The move to London didn’t dramatically change her taste in men in the way that she thought it might, in fact it’s had the opposite effect.
“It’s funny, I had this idea that I’d move to London to try and hook up with these kind of flash digital designer guys with fixie bikes and neon caps and stuff. But actually, I gravitate towards Irish lads when I’m the UK.
“It’s so weird. Suddenly, I’m on Tinder looking for lads in GAA jerseys that I would never touch here. I don’t know what it is. You become very nationalistic when you move away. It’s all national anthems and coddle until you get home to Ireland. There’s something familiar about Irish men when you’re away as well. Then when I’m in Ireland, I lose all respect for them basically.”
Not that there’s much time for dating anyway. There’s the mammoth tour, the podcasts, a book for Penguin that’s to be released next year and a second series of Clear History on RTÉ 2 that starts airing on February 17.

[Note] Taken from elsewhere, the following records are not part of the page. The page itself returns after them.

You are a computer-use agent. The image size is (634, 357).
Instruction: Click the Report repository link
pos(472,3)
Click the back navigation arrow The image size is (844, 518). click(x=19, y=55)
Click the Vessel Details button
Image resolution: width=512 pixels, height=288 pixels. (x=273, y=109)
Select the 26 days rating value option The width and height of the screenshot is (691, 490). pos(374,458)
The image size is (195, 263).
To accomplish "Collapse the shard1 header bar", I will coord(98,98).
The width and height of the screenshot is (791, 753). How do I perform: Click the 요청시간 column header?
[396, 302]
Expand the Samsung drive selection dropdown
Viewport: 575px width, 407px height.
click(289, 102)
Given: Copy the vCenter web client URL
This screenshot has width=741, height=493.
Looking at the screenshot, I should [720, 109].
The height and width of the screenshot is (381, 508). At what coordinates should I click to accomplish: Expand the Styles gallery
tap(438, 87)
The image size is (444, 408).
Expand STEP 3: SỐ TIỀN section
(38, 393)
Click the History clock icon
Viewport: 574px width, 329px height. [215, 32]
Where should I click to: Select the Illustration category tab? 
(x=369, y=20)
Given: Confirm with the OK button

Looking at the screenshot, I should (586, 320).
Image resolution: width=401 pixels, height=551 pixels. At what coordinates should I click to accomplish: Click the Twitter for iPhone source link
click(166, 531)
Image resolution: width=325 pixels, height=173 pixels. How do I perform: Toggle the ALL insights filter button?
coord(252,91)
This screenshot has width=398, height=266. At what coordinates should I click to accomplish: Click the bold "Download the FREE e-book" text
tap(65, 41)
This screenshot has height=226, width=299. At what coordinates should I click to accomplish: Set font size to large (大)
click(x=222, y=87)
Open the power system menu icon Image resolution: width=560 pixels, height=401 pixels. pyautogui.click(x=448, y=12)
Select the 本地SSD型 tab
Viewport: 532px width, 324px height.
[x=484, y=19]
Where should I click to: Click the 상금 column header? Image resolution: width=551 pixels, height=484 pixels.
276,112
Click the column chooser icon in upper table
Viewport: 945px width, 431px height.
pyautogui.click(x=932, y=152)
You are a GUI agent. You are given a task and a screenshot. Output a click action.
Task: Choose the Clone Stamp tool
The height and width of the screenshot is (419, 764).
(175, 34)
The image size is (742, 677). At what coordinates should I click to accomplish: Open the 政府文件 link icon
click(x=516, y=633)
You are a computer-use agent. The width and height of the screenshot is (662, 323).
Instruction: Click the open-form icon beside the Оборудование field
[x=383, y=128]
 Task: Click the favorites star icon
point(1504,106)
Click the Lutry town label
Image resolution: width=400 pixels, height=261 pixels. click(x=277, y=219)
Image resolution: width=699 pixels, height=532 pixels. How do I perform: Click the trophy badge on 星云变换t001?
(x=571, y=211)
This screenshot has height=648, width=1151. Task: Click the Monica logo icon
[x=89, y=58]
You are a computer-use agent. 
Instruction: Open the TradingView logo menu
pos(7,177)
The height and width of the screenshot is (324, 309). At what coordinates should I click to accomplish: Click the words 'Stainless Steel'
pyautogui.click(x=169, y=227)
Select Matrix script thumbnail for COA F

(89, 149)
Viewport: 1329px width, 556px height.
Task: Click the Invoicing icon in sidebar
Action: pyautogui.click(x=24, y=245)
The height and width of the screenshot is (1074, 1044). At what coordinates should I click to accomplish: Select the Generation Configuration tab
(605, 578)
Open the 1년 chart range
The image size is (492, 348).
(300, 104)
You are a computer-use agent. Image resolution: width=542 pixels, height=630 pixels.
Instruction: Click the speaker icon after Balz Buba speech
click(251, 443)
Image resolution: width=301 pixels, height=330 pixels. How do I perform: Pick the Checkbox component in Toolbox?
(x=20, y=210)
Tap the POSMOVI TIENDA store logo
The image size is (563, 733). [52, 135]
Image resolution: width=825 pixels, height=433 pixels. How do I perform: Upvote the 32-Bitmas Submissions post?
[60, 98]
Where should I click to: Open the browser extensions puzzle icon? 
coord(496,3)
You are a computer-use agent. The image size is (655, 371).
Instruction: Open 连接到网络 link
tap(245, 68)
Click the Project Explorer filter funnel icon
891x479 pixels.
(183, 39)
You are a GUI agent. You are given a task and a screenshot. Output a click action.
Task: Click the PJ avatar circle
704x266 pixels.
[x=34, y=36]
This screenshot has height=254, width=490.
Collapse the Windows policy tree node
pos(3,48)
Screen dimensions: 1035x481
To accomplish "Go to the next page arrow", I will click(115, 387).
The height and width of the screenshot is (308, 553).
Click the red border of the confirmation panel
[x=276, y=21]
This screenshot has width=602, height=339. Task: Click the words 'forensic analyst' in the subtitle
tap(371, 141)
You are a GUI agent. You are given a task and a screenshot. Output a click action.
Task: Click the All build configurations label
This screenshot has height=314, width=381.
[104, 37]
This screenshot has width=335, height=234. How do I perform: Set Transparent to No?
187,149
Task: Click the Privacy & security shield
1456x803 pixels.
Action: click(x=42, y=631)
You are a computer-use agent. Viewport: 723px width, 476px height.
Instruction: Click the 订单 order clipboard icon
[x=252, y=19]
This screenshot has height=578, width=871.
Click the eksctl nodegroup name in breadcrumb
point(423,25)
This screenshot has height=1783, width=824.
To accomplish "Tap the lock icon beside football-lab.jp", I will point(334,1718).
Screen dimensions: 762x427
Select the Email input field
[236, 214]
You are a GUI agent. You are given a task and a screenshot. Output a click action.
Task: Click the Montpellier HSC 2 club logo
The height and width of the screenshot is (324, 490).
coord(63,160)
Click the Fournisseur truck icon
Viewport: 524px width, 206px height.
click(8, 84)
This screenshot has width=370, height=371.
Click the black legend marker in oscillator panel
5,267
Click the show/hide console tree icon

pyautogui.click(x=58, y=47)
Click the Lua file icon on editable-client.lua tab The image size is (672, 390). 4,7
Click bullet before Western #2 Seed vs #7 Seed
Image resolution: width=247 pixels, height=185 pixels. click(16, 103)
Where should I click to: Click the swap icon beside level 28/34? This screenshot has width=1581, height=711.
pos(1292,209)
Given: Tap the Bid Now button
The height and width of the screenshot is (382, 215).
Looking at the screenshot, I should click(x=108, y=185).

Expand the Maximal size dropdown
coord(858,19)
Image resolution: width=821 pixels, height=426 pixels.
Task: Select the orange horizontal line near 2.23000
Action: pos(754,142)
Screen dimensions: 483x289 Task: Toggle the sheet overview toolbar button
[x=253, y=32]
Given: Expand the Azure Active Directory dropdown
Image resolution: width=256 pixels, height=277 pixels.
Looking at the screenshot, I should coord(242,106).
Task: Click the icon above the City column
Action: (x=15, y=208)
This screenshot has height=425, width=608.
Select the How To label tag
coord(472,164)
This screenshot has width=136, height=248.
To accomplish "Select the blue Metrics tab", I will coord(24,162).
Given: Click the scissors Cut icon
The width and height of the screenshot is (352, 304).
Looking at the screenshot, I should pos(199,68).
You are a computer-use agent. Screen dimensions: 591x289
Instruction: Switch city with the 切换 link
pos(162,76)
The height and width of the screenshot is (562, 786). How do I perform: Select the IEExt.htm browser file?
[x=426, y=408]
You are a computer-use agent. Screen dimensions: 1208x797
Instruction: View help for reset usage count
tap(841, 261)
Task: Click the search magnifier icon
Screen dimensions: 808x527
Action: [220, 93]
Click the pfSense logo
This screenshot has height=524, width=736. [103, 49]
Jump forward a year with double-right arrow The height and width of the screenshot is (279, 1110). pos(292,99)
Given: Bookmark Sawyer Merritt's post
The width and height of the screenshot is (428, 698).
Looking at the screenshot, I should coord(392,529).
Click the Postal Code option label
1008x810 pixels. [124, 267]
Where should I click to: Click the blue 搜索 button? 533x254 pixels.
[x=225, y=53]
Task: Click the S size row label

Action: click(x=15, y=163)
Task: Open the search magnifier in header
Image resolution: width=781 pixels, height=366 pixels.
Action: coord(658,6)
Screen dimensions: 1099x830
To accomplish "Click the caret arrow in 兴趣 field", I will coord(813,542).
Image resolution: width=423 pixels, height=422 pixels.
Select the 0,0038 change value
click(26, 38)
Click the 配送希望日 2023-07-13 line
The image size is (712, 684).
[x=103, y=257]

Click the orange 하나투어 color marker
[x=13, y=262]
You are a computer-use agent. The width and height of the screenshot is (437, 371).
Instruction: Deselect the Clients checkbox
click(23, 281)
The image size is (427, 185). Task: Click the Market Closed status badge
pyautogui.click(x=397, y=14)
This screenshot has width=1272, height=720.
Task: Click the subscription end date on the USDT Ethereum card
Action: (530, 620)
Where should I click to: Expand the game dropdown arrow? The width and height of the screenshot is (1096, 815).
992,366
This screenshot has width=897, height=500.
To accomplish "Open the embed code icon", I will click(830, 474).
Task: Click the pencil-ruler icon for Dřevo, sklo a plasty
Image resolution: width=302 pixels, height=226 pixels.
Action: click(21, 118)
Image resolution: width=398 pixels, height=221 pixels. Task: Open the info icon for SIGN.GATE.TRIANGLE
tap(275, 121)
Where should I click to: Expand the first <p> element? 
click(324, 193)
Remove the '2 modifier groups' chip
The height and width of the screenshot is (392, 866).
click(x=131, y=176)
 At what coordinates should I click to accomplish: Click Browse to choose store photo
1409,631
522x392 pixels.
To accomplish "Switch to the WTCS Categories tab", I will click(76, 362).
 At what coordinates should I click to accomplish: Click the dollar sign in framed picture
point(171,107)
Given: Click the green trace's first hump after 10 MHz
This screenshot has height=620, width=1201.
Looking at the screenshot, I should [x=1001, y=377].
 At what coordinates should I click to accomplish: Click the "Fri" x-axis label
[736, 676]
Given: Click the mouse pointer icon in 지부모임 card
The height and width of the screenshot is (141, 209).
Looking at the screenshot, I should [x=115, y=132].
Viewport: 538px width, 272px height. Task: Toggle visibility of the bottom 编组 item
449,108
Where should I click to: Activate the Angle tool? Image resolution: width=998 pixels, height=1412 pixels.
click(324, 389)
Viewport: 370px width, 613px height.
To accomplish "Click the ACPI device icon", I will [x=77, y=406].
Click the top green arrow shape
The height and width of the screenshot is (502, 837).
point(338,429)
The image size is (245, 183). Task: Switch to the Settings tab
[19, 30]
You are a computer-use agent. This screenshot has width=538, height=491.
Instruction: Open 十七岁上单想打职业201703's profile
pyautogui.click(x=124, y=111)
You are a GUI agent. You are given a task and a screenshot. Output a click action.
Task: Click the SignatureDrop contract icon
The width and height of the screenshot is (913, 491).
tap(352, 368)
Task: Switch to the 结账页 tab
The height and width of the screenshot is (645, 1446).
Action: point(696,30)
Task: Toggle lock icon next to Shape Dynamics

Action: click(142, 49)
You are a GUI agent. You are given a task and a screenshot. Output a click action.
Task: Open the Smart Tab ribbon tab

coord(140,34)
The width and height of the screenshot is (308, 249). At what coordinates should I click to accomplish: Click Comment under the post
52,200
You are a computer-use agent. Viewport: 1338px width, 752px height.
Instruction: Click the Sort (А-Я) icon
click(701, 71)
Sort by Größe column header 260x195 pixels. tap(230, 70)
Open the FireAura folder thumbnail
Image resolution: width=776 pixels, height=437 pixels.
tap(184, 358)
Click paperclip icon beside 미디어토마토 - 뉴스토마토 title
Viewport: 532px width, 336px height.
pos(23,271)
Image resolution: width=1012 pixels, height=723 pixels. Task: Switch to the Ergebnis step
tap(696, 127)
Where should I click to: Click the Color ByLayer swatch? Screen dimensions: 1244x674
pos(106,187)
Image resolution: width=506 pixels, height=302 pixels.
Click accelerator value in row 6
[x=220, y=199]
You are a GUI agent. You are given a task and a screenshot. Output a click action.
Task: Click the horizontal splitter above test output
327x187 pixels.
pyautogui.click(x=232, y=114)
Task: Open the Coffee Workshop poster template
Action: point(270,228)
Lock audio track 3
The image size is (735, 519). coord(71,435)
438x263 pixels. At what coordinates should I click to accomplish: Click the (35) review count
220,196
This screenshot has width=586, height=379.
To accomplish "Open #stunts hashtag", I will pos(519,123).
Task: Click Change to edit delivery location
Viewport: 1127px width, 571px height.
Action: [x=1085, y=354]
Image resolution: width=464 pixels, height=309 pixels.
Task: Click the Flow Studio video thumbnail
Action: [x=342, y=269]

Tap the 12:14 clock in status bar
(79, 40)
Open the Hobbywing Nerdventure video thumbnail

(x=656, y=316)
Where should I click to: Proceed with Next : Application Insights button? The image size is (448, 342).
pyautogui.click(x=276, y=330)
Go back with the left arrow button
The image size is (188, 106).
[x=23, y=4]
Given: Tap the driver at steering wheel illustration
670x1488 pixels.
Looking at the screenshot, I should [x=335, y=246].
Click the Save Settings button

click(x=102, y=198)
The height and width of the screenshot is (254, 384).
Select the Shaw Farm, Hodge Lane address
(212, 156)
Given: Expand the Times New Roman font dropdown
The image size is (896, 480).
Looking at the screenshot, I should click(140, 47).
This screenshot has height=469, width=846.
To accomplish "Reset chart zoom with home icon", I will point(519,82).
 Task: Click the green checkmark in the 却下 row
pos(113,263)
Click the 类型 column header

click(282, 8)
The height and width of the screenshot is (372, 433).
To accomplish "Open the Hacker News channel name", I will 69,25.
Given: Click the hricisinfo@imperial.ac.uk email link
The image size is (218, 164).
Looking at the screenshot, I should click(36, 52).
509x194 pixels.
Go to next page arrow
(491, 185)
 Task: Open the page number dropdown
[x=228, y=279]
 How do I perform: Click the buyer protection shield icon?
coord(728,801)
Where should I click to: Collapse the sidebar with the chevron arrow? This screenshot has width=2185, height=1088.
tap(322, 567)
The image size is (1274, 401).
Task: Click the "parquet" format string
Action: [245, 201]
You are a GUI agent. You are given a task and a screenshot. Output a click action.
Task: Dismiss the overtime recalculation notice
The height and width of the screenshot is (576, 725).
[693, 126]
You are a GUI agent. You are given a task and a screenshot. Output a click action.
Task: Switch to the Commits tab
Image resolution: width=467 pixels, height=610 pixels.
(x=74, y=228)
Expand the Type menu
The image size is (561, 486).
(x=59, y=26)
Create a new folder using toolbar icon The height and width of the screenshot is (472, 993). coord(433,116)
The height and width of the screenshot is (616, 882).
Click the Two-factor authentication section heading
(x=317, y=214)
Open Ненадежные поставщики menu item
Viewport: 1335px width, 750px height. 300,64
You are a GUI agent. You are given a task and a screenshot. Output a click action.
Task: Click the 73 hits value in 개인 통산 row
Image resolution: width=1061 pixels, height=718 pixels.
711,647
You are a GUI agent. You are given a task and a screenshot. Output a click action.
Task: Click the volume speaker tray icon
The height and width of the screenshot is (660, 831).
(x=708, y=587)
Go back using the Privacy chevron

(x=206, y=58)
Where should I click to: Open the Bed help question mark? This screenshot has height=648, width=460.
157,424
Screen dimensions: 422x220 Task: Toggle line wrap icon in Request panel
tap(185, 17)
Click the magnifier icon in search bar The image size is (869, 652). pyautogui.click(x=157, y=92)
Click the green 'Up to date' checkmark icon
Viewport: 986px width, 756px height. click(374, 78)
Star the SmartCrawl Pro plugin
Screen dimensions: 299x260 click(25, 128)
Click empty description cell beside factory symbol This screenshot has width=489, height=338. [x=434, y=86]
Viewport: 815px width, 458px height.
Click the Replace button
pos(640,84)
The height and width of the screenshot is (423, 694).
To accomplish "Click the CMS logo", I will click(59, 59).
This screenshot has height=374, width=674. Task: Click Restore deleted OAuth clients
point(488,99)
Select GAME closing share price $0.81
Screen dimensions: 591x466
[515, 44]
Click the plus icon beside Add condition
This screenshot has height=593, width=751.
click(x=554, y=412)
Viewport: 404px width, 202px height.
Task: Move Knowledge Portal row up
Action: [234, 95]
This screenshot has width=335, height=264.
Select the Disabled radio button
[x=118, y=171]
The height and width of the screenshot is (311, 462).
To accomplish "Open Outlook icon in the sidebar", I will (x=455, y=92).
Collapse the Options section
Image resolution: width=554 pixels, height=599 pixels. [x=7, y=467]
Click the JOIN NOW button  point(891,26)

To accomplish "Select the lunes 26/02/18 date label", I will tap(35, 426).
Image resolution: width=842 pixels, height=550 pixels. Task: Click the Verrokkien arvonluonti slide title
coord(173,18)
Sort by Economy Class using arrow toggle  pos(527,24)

“Clear History is a comedy panel show, we did it last year. Kevin McGahern hosts it and he’s the funniest man alive. In the first series it was Colin Murphy and me but then Colin didn’t want to do it this year, so Jason Byrne was stepping in.
“When they asked me I wasn’t sure I was going to do it but I’d never worked with Jason properly and I’ve always been a fan of his, so I said yes. It was so much fun to record. The three of us just laughed, and laughed I’d do it again in a heartbeat.”

With a schedule so full, lots of travel and with so many tour dates still ahead of her I wonder if Joanne is exhausted.
“Not yet but speak to me again in about a month. I have the whole of July off. I’m going to Portugal for a month to write my book.” I point out that that’s not actually time off and she laughs.
“I know, yes. I feel like it is, but it’s not. Writing the book is a different muscle though. I feel like it will be less physically taxing. Stand-up is tough going and writing is much more enjoyable. The book isn’t an autobiography or anything. It’s personal essays on life basically. It’s not like, ‘I was born in such and such.’ It’s not one of those, of course it’s not, I’ll never tell anyone when I was born. I was born in none of your f*cking business!”
I let Joanne go, she has a show tonight and one almost every night until May. Not that she finds that daunting in any way, she loves it, you can feel the energy bouncing off her.
May sees the start of the UK leg of the tour and because the venues are bigger there are more breaks between the shows so it’s slightly less taxing.
“The plan is to try and make a dent in the UK market, which I feel I am doing now.”
I laugh and point out that four nights in the Palladium and a night in the Apollo is more than a dent. She laughs at herself.
“No, you’re right, you’re dead f*cking right.”